- _Excerpt_
>> Start

Baird's Gay Rights Stance Nothing New For Tories
CP

While John Baird was accused this week of alienating the conservative base by denouncing anti-gay laws in other nations, support for gay rights abroad is actually nothing new for the Harper Conservatives.

In fact, several high-profile Tories — including Prime Minister Stephen Harper — have spoken out on these issues for years.

REAL Women of Canada, a privately-funded and socially-conservative group, slammed the foreign affairs minister this week for saying he has been working behind the scenes to persuade Russia to ditch a controversial anti-gay law. The legislation bans "propaganda of non-traditional sexual relations" and imposes fines on those holding gay pride rallies.

Baird said he is concerned the legislation will be enforced during the 2014 Winter Olympics in Sochi and called the law an "incitement to intolerance, which breeds hate. And intolerance and hate breed violence."

The right-wing women's group, which bills itself as a "pro-family conservative women's movement," said Baird is promoting his own values, not those of Canadians. In a press release, the group ripped Baird for his position on Russia, as well as Uganda, where there are reports the government has considered the death penalty as punishment for gay sex.

>> End

- _Available data_
>> Start

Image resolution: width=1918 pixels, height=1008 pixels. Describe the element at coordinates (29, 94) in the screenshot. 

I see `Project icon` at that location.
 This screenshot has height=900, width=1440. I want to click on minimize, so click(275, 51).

>> End

- _Task_
Carry on the article about John Baird's gay rights stance and the Conservatives, starting right after its last sentence.

- _In response_
"Mr. Baird’s actions are destructive to the conservative base in Canada and are causing collateral damage to his party," the release reads.

Gwendolyn Landolt, national vice-president of REAL Women, told CBC News that Canada should not be interfering in the affairs of other nations, even in the case of Uganda.

"It may be unwise by Western standards, but who are we to interfere in a sovereign country?" Landolt replied when asked about reports the nation has considered using the death penalty on gay people.

Baird brushed off the criticism Thursday, and said his position is backed by the vast majority of Canadians.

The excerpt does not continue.